Так он снова очутился в западне… И на этот раз вырваться на волю ему не удалось.
Работники заповедника, узнав о том, что приходивший ночью, Дик разломал клетку и убежал, изготовили новую, более крепкую. Правда, у них не было особой надежды, что Дик явится снова. Он мог сбежать куда угодно. Все зависело от его желания. Но он не сбежал, и продолжал прятаться в бурьяне. Что же его удерживало рядом с поселком? Страх перед незнакомой местностью или боязнь разлучиться с сестрой? — вряд ли кто ответит на это.
Все дни, пока Дик находился «в бегах», жители поселка, опасаясь встречи с леопардом, не ходили в кино, на работу и к соседям.
— Нужно заметить, — сказал в заключение мой собеседник, — что за все время, пока не было Дика, Альфа, его сестра, ни разу не притронулась к еде. Все это время она была грустна и сильно исхудала. Но как обрадовалась, увидев брата! Соскучился по ней и Дик. Вернувшись в вольер, он подошел к Альфе, нежно замурлыкал, лизнул ей лицо и потерся об ее бок.
Весть о том, что наш заповедник имеет двух молодых леопардов, дошла до Московского зоопарка. Его сотрудники обратились к нам с письмом, чтобы мы продали их зоопарку, но Ашхабад не разрешил продажу, под тем предлогом, что им не плохо будет и в местном — Ашхабадском зоопарке. Однако, если судить по внешнему виду и поведению леопардов, живется им здесь, прямо скажу, не сладко.
После встречи с научным сотрудником заповедника Сухаревым прошло четыре года. Четыре раза я посещал зоопарк, и ни разу не застал на полу клетки двух леопардов сразу. Как всегда, видел лишь одного, да и то — на перекладине.
На пятый год клетка леопардов опустела. Они не прожили и половины своего срока. Умерли они в одно время и от одной и той же болезни: цирроза печени. А мне думается — от плохого содержания.
Столь же мало прожила и антилопа нильгау. В возрасте восьми лет умерла пантера. Причины? Все те же: плохие условия. Берлога была у нее тесная, без нормальной подстилки. Пантера простудилась и умерла от воспаления легких.
Несколько лет назад были кем-то отравлены два молодых бегемота, которые могли бы составить гордость любого зоопарка. Но здесь их не уберегли. До срока скончались и белые медведи.

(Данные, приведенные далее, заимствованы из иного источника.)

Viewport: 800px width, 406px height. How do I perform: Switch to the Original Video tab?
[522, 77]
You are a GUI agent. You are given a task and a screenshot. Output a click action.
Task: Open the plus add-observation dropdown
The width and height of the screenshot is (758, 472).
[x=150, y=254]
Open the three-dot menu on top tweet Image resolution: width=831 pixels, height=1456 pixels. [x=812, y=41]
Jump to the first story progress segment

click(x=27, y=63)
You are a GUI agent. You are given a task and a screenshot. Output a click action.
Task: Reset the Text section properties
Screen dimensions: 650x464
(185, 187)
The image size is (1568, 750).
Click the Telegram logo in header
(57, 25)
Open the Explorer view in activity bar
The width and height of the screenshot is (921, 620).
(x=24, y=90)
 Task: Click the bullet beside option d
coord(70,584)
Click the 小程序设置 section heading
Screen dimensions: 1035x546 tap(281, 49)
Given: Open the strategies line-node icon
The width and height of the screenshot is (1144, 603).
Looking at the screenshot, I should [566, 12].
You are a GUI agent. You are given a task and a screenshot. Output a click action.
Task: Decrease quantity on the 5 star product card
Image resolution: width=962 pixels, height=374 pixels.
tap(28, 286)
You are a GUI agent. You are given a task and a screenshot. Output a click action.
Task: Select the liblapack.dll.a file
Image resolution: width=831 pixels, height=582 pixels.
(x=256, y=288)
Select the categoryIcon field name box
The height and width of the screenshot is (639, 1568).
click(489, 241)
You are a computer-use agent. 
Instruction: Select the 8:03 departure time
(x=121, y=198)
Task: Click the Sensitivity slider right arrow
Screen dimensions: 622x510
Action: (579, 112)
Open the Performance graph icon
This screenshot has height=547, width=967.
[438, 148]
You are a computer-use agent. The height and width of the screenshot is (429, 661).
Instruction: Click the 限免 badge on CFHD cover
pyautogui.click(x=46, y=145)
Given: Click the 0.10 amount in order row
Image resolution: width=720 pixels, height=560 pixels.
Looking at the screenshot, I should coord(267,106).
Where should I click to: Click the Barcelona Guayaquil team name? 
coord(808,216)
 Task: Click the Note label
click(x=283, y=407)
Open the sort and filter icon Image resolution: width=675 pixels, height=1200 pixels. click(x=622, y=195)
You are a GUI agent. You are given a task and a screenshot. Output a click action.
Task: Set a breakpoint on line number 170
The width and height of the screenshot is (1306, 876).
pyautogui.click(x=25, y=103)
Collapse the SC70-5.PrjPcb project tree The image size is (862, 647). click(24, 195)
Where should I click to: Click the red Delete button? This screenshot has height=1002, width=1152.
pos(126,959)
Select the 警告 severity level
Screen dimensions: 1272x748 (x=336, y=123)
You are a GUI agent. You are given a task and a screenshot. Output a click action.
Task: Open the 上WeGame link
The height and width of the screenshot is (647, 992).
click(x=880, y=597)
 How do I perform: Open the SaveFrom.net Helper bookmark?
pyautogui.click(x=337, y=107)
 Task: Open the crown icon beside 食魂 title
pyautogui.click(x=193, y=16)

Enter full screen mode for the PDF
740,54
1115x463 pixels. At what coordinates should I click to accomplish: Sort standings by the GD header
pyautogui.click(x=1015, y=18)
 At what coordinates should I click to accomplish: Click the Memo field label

Вывод напрашивается сам собой. Зачем зоопарку приобретать дорогих редких животных, да еще занесенных в Красную книгу, если их ждет короткая и мучительная жизнь? Не пора ли подумать о таком зоопарке в Ашхабаде, где животным было бы просторно, сытно и где они могли бы — даже в неволе — приносить потомство?
Разве не к этому призывает символическая скульптура молодой львицы и львенка, изображенных над входными воротами зоопарка?